Start of Block

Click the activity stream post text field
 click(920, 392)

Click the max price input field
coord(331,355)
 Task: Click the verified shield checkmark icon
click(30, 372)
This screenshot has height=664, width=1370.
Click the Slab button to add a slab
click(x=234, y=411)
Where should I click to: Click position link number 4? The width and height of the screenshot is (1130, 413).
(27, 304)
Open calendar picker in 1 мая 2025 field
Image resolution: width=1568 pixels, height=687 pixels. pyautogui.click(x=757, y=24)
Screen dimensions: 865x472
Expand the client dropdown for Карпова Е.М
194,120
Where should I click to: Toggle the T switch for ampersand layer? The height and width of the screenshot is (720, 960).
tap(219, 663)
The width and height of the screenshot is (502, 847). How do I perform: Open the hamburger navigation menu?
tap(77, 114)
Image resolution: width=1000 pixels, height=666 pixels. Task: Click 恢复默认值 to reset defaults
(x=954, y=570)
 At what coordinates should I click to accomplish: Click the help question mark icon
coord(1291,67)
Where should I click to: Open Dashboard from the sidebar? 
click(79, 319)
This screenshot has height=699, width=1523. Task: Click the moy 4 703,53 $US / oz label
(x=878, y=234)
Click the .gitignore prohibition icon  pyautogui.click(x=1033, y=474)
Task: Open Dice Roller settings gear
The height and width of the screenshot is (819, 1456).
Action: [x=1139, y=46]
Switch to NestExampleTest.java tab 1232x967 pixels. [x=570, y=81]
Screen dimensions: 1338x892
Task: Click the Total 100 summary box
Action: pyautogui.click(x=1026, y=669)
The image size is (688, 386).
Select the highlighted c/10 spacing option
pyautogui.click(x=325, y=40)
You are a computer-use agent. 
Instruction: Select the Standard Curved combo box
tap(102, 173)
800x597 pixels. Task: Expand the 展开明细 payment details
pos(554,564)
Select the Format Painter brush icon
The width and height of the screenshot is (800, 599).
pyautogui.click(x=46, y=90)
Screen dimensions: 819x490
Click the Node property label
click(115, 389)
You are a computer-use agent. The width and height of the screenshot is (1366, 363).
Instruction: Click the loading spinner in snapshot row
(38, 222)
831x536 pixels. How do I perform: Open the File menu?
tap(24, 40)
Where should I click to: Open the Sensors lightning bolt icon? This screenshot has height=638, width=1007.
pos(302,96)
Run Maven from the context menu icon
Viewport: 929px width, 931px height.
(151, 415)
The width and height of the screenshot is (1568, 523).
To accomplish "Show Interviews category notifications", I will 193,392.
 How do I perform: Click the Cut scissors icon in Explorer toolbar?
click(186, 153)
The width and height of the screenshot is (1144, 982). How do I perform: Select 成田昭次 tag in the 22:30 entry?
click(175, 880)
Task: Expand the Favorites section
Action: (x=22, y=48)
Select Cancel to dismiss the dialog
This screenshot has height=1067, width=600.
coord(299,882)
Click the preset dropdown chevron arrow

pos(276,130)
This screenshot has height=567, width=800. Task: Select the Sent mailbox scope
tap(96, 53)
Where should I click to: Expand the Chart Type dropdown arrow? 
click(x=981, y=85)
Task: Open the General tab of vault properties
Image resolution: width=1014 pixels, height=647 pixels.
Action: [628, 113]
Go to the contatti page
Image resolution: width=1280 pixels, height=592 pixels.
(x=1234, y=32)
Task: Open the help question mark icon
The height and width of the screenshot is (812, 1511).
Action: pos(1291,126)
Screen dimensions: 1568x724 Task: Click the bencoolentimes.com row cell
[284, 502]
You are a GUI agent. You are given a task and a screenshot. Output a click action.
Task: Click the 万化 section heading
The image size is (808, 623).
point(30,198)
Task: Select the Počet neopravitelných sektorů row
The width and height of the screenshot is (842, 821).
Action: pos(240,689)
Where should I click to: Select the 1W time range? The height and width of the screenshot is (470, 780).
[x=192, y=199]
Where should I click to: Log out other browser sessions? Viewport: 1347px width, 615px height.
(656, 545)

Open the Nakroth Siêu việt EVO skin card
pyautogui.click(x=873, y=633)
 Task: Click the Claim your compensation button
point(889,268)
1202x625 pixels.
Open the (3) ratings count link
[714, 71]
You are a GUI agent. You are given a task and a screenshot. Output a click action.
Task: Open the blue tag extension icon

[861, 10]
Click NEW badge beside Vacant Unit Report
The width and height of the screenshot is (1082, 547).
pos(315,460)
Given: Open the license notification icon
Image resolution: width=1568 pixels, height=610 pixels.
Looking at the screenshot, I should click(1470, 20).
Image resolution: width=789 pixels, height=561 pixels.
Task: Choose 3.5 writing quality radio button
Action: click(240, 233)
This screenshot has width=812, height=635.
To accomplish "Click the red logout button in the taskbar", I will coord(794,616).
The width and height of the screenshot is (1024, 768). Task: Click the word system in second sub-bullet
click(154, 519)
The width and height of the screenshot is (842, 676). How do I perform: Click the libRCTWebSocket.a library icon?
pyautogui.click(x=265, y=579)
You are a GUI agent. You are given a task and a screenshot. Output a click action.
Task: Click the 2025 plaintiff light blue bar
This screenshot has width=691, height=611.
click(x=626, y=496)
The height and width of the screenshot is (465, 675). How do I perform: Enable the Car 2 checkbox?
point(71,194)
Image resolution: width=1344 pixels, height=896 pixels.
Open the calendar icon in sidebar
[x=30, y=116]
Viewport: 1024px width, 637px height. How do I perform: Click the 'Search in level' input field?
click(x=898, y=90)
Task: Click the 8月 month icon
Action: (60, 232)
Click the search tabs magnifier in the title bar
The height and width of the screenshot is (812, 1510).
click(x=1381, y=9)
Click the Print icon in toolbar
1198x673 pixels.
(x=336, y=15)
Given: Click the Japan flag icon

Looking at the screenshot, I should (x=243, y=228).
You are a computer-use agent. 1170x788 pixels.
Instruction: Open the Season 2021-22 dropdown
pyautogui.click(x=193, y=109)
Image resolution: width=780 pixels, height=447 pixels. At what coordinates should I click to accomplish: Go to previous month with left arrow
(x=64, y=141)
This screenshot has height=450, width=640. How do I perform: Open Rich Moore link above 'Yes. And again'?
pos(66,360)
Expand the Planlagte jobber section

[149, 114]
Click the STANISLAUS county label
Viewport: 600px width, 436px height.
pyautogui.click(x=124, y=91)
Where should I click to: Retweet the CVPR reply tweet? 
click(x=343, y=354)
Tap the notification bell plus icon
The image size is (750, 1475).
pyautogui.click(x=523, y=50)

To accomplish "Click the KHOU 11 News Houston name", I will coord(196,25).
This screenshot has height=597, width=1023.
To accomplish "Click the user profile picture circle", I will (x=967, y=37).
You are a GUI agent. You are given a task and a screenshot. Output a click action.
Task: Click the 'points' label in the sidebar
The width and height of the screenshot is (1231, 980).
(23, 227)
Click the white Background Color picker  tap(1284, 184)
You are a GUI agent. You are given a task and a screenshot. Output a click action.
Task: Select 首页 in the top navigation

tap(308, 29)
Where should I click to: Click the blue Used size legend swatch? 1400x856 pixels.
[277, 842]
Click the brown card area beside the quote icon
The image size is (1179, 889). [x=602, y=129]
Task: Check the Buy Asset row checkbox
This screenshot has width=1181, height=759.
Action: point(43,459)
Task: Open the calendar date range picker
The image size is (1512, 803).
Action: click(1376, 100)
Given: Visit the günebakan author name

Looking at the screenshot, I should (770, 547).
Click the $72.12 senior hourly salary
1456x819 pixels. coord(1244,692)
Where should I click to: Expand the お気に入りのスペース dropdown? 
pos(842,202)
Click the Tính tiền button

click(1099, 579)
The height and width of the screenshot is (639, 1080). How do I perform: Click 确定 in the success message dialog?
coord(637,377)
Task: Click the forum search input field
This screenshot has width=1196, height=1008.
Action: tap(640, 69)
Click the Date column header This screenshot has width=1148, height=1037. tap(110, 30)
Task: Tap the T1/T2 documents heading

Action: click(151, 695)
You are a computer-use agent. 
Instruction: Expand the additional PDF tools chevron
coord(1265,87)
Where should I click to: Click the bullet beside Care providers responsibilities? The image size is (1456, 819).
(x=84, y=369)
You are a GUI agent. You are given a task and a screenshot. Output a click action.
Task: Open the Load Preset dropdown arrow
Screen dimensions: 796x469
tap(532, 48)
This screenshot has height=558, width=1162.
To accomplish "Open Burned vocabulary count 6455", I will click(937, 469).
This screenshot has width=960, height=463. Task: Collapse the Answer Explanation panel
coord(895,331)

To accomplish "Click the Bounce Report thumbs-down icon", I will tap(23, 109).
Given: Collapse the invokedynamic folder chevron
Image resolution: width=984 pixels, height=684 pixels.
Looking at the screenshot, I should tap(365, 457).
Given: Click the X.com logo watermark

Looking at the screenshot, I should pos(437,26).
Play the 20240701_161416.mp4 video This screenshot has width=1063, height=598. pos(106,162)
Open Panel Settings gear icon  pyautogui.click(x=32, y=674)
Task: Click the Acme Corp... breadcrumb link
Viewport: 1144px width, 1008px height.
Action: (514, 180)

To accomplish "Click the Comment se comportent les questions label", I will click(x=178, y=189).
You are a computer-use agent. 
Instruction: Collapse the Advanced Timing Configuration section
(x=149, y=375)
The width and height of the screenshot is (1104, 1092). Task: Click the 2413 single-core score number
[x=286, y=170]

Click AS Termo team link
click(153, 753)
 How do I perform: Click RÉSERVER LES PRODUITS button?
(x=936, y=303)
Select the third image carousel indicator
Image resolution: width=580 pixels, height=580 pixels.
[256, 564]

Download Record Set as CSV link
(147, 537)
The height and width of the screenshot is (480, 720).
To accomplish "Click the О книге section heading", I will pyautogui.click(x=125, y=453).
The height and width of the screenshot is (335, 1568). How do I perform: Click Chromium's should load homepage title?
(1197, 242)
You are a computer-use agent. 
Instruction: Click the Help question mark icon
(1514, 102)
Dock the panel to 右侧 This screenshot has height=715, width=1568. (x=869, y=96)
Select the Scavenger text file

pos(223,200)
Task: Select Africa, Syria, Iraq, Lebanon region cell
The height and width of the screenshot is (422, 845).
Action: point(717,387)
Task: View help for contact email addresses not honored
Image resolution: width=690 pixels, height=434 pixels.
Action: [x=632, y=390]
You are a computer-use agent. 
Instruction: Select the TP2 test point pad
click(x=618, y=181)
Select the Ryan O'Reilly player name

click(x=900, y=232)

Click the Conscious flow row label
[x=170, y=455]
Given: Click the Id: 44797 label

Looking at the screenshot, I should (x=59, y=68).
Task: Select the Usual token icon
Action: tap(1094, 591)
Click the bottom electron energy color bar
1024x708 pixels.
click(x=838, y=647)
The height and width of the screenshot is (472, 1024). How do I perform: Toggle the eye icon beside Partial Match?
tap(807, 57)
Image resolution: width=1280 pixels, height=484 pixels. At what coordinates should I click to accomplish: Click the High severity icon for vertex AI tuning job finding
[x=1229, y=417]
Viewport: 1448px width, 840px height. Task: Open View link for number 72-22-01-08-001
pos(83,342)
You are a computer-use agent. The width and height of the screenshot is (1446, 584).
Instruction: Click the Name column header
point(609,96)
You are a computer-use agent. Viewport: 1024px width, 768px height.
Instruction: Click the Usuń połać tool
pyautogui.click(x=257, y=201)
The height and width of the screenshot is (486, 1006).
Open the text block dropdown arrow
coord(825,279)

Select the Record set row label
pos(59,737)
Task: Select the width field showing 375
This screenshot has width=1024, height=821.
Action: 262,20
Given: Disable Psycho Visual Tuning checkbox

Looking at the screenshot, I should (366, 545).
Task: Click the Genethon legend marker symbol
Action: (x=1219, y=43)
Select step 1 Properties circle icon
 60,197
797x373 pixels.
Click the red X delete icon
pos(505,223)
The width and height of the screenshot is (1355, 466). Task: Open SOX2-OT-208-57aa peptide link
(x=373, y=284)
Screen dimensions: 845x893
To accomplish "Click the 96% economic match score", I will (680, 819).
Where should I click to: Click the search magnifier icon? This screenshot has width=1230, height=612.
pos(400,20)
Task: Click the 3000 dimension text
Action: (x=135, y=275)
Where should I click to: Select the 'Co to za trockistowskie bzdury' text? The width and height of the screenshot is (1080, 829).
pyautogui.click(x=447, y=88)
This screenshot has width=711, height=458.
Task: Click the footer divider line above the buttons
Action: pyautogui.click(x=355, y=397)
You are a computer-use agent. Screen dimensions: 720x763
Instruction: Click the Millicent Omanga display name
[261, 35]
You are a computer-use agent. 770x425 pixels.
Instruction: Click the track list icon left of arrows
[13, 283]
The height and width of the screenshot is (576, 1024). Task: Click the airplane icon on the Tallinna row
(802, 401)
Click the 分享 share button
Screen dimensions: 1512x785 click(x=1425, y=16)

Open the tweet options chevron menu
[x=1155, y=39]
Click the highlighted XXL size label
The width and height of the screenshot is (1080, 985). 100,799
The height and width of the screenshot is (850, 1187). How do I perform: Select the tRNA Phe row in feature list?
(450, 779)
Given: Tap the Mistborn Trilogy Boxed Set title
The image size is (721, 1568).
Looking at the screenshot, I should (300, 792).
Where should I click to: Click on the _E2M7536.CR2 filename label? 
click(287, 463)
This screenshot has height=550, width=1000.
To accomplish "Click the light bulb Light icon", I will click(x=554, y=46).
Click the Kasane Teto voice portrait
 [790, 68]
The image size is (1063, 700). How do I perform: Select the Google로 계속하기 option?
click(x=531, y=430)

End of Block

• [How to complete this task] Copy the records above exactly, beginning at the line that contains "Click the white" and stopping after the line that contains "Click the Date".

• [Written solution]
Click the white Background Color picker  tap(1284, 184)
You are a GUI agent. You are given a task and a screenshot. Output a click action.
Task: Select 首页 in the top navigation

tap(308, 29)
Where should I click to: Click the blue Used size legend swatch? 1400x856 pixels.
[277, 842]
Click the brown card area beside the quote icon
The image size is (1179, 889). [x=602, y=129]
Task: Check the Buy Asset row checkbox
This screenshot has width=1181, height=759.
Action: point(43,459)
Task: Open the calendar date range picker
The image size is (1512, 803).
Action: click(1376, 100)
Given: Visit the günebakan author name

Looking at the screenshot, I should (770, 547).
Click the $72.12 senior hourly salary
1456x819 pixels. coord(1244,692)
Where should I click to: Expand the お気に入りのスペース dropdown? 
pos(842,202)
Click the Tính tiền button

click(1099, 579)
The height and width of the screenshot is (639, 1080). How do I perform: Click 确定 in the success message dialog?
coord(637,377)
Task: Click the forum search input field
This screenshot has width=1196, height=1008.
Action: tap(640, 69)
Click the Date column header This screenshot has width=1148, height=1037. tap(110, 30)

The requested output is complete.